To certify accuracy is to provide a higher level of assurance than to merely state accuracy. To certify is to attest authoritatively: to attest as being true or as represented or as meeting a standard; to inform with certainty: to assure. Anyone may make a statement regarding the accuracy of a GIS dataset, but only a surveyor has the training, experience, and thus the credentials to provide the weight of an authoritative assurance to a statement of spatial accuracy. Surveyors are experts at measuring, detecting measurement blunders, isolating errors, designing error detection procedures, and error analysis. Surveyors know how to gather sufficient measurement data to estimate the spatial error of a dataset, and how to estimate the magnitude and types of error inherent in the measurement equipment and the atmospheric effects on measurements and equipment. The surveyor also understands how to employ redundant measurements, as well as how to analyze the measurement data to determine the accuracy of the measurements, and thus estimate the accuracy of a dataset.
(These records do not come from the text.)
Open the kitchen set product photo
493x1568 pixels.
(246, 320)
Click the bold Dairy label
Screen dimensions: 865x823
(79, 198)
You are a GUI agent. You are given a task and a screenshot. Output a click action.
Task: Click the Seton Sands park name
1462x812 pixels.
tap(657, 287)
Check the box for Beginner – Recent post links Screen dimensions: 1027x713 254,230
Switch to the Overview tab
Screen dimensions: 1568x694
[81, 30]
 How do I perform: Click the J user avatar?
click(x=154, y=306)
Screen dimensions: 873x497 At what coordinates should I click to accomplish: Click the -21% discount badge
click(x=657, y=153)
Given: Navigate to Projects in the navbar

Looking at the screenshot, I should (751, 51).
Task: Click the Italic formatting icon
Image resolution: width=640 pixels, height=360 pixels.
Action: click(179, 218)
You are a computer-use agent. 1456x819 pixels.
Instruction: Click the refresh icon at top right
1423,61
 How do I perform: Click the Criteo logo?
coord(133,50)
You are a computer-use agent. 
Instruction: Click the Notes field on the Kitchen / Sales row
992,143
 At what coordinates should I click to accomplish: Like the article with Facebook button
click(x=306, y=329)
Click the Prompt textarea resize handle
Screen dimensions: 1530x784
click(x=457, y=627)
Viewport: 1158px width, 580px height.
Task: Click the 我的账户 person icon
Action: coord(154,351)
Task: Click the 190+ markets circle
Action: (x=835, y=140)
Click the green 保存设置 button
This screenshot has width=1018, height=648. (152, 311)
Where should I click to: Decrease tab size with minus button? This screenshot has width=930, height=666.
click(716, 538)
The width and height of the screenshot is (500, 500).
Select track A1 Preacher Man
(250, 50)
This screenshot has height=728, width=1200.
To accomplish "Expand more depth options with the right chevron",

There are two types of spatial accuracy certification: qualitative and quantitative. Qualitative certification is a statement that the spatial accuracy meets a particular standard, such as National Map Accuracy Standards, or Accuracy Standards for Large-Scale Maps by the American Society for Photogrammetry and Remote Sensing (ASPRS). A quantitative certification is simply a statement of the numerical value of the accuracy (or error) of a dataset, without reference to a standard. Either type of certification may be called for or both may be used together, depending on the needs of the data developer, the client, the intended use, or standards for an industry. However, it is good practice to always include a quantitative statement when stating whether or not a map or dataset conforms to a qualitative standard. Qualitative accuracy reports require that one determine the magnitude of error, that is, to quantify the accuracy and compare that error against a standard to determine whether or not it meets that standard, or which class within a standard the accuracy does fall.

Where to Find Standards
Map and digital data spatial accuracy standards exist and anyone who has a mapping project may elect to apply an existing standard a dataset. When existing standards are insufficient or inapplicable, one may devise a threshold for accuracy based on the requirements for a particular use of a dataset. The more common standards are the U.S. National Map Accuracy Standards, the ASPRS Standards for Large Scale Maps, the Federal Geographic Data Committee standard for geospatial positioning, and the U.S. Army Corps of Engineers standards manuals.

USGS Standards
The United States National Map Accuracy Standards "defines accuracy standards for published maps, including horizontal and vertical accuracy, accuracy testing method, accuracy labeling on published maps, labeling when a map is an enlargement of another map, and basic information for map construction as to latitude and longitude boundaries." (

ASPRS Standards
ASPRS has draft standards that are useful for aerial photography and photogrammetry. They are referenced often, and provide excellent guidelines for photography and photogrammetry projects. (

FGDC Standards
The Federal Geographic Data Committee developed four standards for positioning that are of interest to the surveyor. The standards are for reporting methodology, geodetic control networks, spatial data accuracy, and architecture/engineering/ construction (A/E/C) and facilities management. The aim of the FGDC standards is to provide consistency in determining and reporting spatial accuracy and, for certain categories of data such as A/E/C, to provide accuracy thresholds for data. The Geospatial Postitioning Accuracy Standards may be found on the FGDC website, and they are very important standards for the geospatial community:
Part 1, Reporting Methodology, FG D C-STD-007.1-1998
Part 2, Geodetic Control Networks, FGDC-STD-007.2-1998
Part 3, National Standard for Spatial Data Accuracy, FGDC-STD-007.31998 (The U.S. Geological Survey has submitted a proposal to revise this standard.)
Part 4: Architecture, Engineering Construction and Facilities Management, FGDC-STD-007.4-2002

Federal agencies and the GIS community are encouraged to follow FGDC standards for geospatial positioning accuracy. As an example, the "objective" and "scope" of the National Standard for Spatial Data Suucracy (Part 3) is shown below:

The National Standard for Spatial Data Accuracy (NSSDA) implements a statistical and testing methodology for estimating the positional accuracy of points on maps and in digital geospatial data, with respect to georeferenced ground positions of higher accuracy.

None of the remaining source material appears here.